UK Countryside history - 4,000 BC
About 6500 years ago the first farmers started clearing the native
wildwood and converting the land to agriculture. Trees
were killed by "ringing" (either with an axe or by animals browsing)
and eventually the stumps rotted away allowing farming to begin. We cannot be certain how agriculture arrived in the UK but it is likely that it was a result of both "idea transfer" and the arrival of new settlers from continental Europe.



- Population
About 80,000 in small farming families and groups organised into farmsteads
and hamlets along similar lines to that we see today - namely that the
lowland south east of the country was best suited to the production of
crops while the more upland areas elsewhere were suited to pastoral farming.
- Crops
Wheat and barley were most important (grown for flour, stock feed and
straw) but some other minor crops were also grown.

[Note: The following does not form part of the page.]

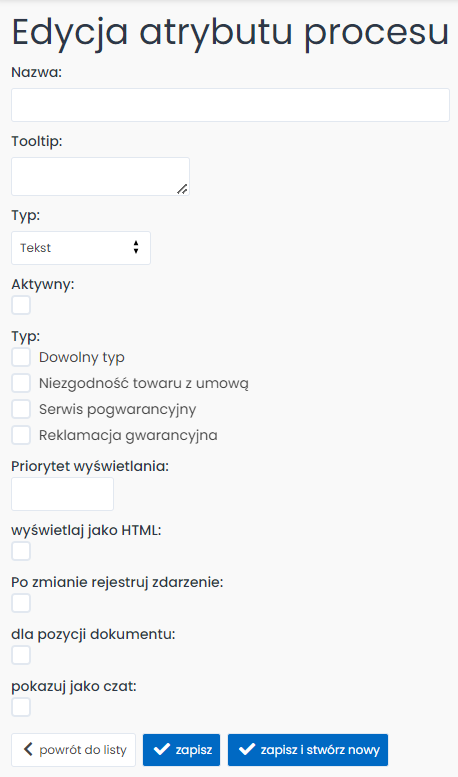The height and width of the screenshot is (777, 458).
Task: Click inside the Tooltip text area
Action: point(100,176)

Soil preparation was
by scratching the ground with an ard (a primitive plough that is still
in use throughout parts of the world today). Harvested crops were stored
in pits which allowed surplus produce to be used at times of need. Storage,
more than anything else allowed the development of farming and ultimately
civilisation.
- Livestock
Sheep, goats, cattle and pigs. Dogs were kept in farmsteads and used to
hunt deer and other animals.
- Farming Systems
Systems were based upon a "slash and burn" style of agriculture. New land
was cleared and farmed until fertility was exhausted (about 20 years)
at which point the farmers moved to clear new land and start afresh. Land
that was abandoned then reverted to scrub and woodland before it was cleared
again.
- Woodland & Hedges
Dense woodland still covering most of the country.
- Social Economy
The period of the early farmers was characterised by small settlements,
plain pottery, improved stone tools and woodmanship (coppicing produced
regularly sized timber). Neolithic society was also developing with the
earliest long barrows and causewayed enclosures dating from this period.
Trade in flints, pottery and farmed produce was common.
- Climate
At the beginning of the period the climate was at an optimum for the generation
of deciduous woodland but over the following 1500 years it gradually cooled.